## [Records provided]
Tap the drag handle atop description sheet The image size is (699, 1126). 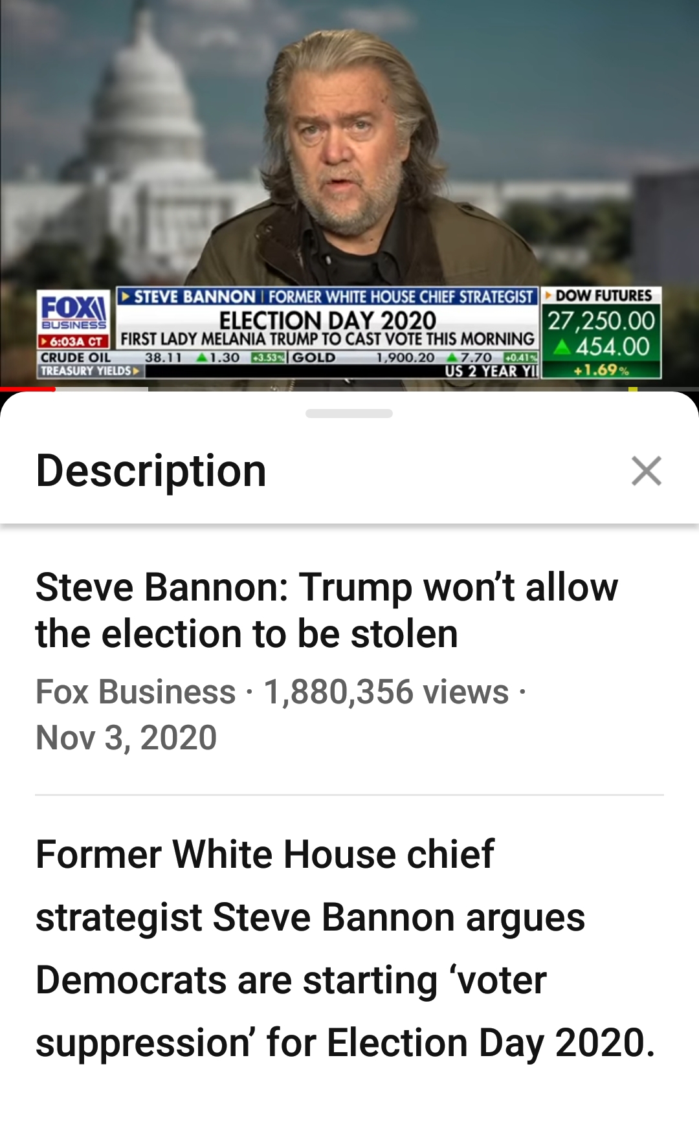(349, 414)
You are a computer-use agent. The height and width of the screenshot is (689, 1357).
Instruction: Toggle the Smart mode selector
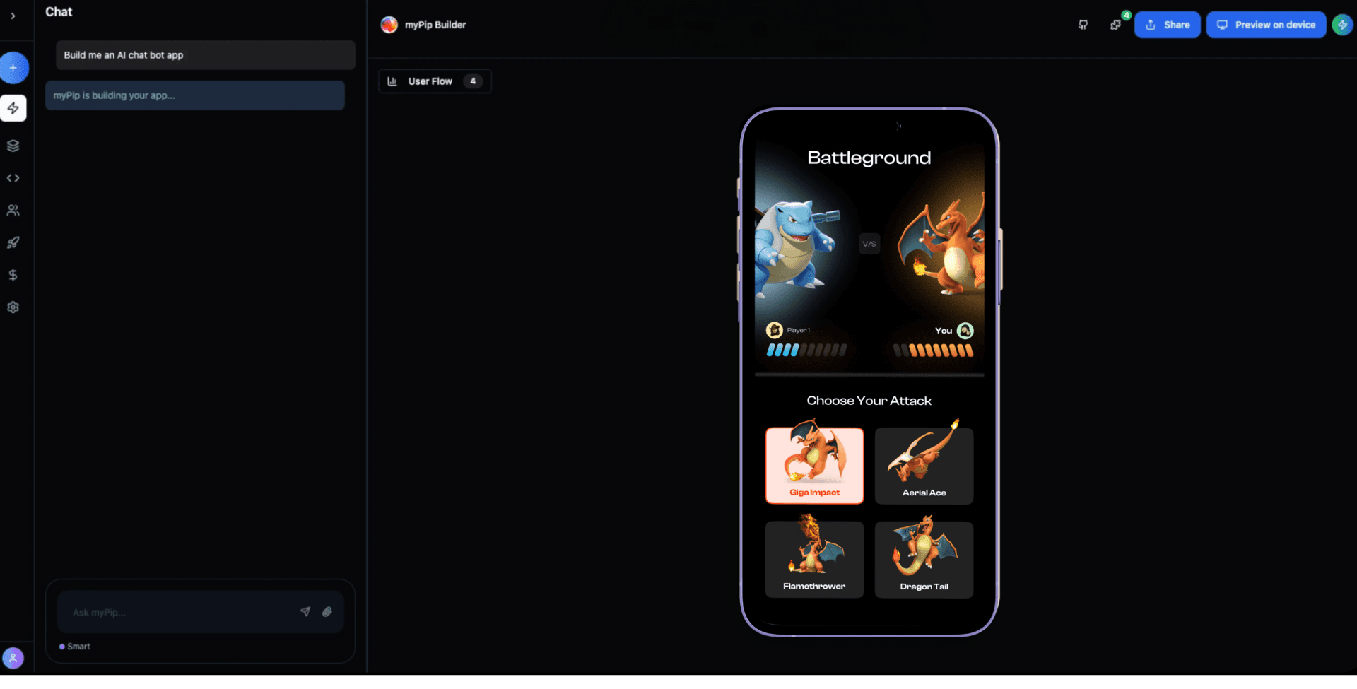pyautogui.click(x=75, y=647)
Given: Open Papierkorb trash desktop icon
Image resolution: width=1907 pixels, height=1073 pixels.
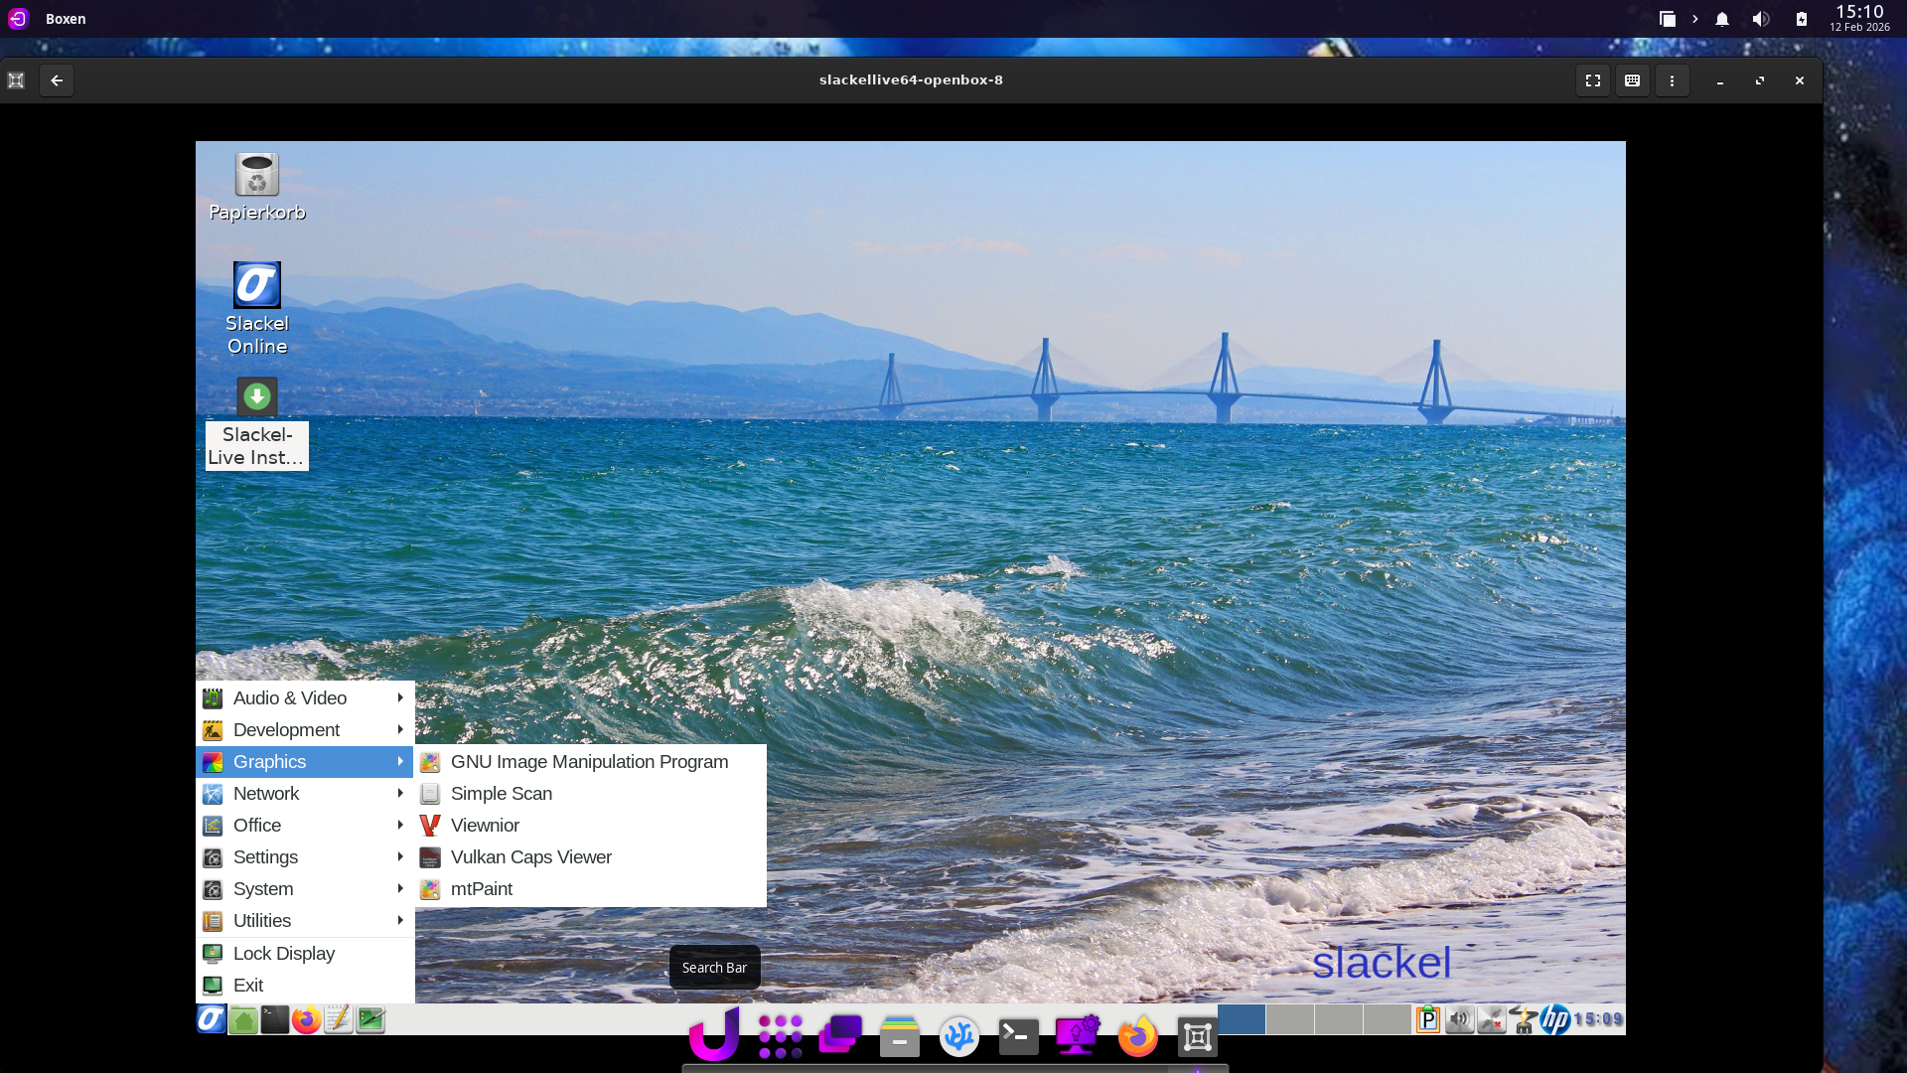Looking at the screenshot, I should coord(256,176).
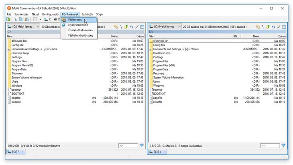Click the swap-panels arrows icon in the right panel

pos(273,27)
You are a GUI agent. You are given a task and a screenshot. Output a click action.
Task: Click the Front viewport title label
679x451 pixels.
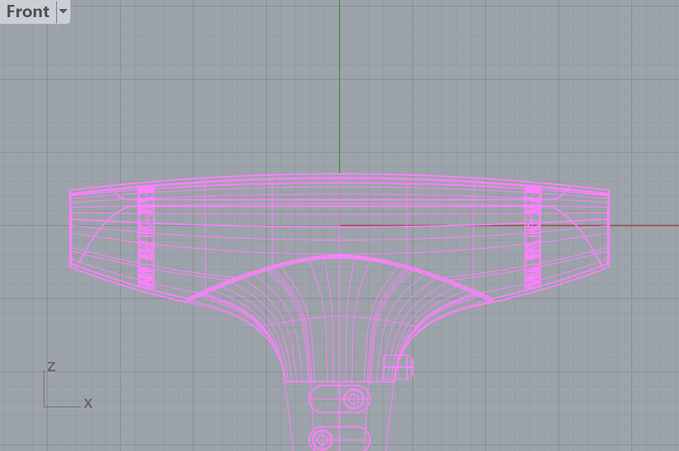point(28,12)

## [The request]
Render the rows from the line with "You are a computer-use" up to and including the line with "pos(273,27)" as a numbered list, dropping any blank lines. Leave the pictures out of your answer.

## [Solution to this problem]
1. You are a computer-use agent. The height and width of the screenshot is (689, 1357).
2. Instruction: Toggle the Smart mode selector
3. pyautogui.click(x=75, y=647)
4. Given: Open Papierkorb trash desktop icon
5. Image resolution: width=1907 pixels, height=1073 pixels.
6. Looking at the screenshot, I should coord(256,176).
7. Click the swap-panels arrows icon in the right panel
8. pos(273,27)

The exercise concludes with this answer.